Result without reset
timestamp actualValue PredictedValue rawAnomalyScore anomalyLikelihood
2016-10-10 15:36 6.3 6.279269193 0.075 0.605100109
2016-10-10 15:37 6.3 6.285488435 0.025 0.503793428
2016-10-10 15:38 6.1 6.289841904 0.025 0.616145098
2016-10-10 15:39 6.3 6.292889333 0.025 0.605454426
2016-10-10 15:40 6.3 6.235022533 0 0.616145098
2016-10-13 11:47 7.2 6.254515773 0.625 0.656029388
2016-10-13 11:48 7.4 6.268161041 0.3 0.742986019
2016-10-13 11:49 7.2 6.547712729 0.275 0.809383258
2016-10-13 11:50 7.4 6.80339891 0 0.733915274

In this kind of analysis, which one should I take?
And I’m curious why the predicted value did not change at all.

3) Aggregation in swarming
What if I want to aggregate data into 5 min blocks?
Does NUPIC automatically do this for only those data having consecutive timestamp or collapse any five consecutive records no matter the actual timestamp (e.g. mix of data from 8/16 and 9/12)?

Thank you in advance.


#2

hello , I also suffered this question ,and I do not know why, my opinion now is that the algorithm just make prediction based on the predicting column ,and do you know what is the meaning of the aggregationinfo?

thank you


#3

I guess I never responded to this initially. Sorry!

It depends on your model params. If you are predicting 1 step ahead, the prediction will be for one minute in the future. If you’re predicting 5 steps ahead, 5 minutes in the future. This is only valid if all the previous data intervals have been at 1 minute.

It is trying to predict both time and scalar value, but it won’t be good because there was just an abnormal interval. See this topic for more info:

I would not reset in this case. A reset is like manually telling the algorithm that a sequence just ended, and it should sever any current segments that are trying to learn the next point. It ends the sequence. You would only do this if there were a cycle you could identify in the input that was not already described by time itself.
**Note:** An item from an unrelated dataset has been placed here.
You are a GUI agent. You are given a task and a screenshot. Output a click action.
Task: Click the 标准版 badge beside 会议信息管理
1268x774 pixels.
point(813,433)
What I mean is you don’t have to reset for end of day, or hourly, because those semantics are already a part of the encoding.

You might want to reset if the input data is associated with a machine that just went through a cycle, and was starting again. More info on this here.
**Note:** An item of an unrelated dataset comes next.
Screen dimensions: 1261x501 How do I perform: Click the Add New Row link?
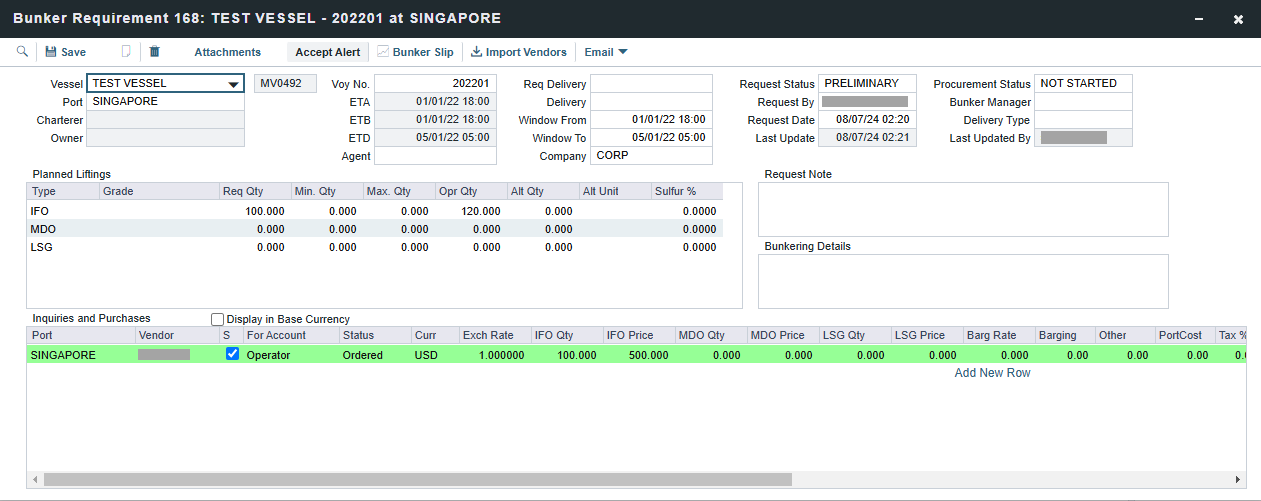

My suggestion around aggregation has always been to do it manually, not rely on the swarming process to do it for you. You’ll have better success this way. How you aggregate depends greatly on the structure of your data. The main rule is to chart the aggregated data and see if you, as a human, can see patterns in the chart. If so, NUPIC will be more successful. If you cannot find any patterns, maybe there are none to find at that aggregation level.


#4

Can we manually aggregate through the model params here? Like setting ‘minutes’ to 5 for the 5 minute agg? Or do you mean modify the data file itself in preprocessing? Thanks

'aggregationInfo': 

{ 'days': 0,
                       'fields': [],
                       'hours': 0,
                       'microseconds': 0,
                       'milliseconds': 0,
                       'minutes': 0,
                       'months': 0,
                       'seconds': 0,
                       'weeks': 0,
                       'years': 0}

#5

I’ve never used the aggregationInfo section of the model params, myself. I’ve always manually aggregated my data.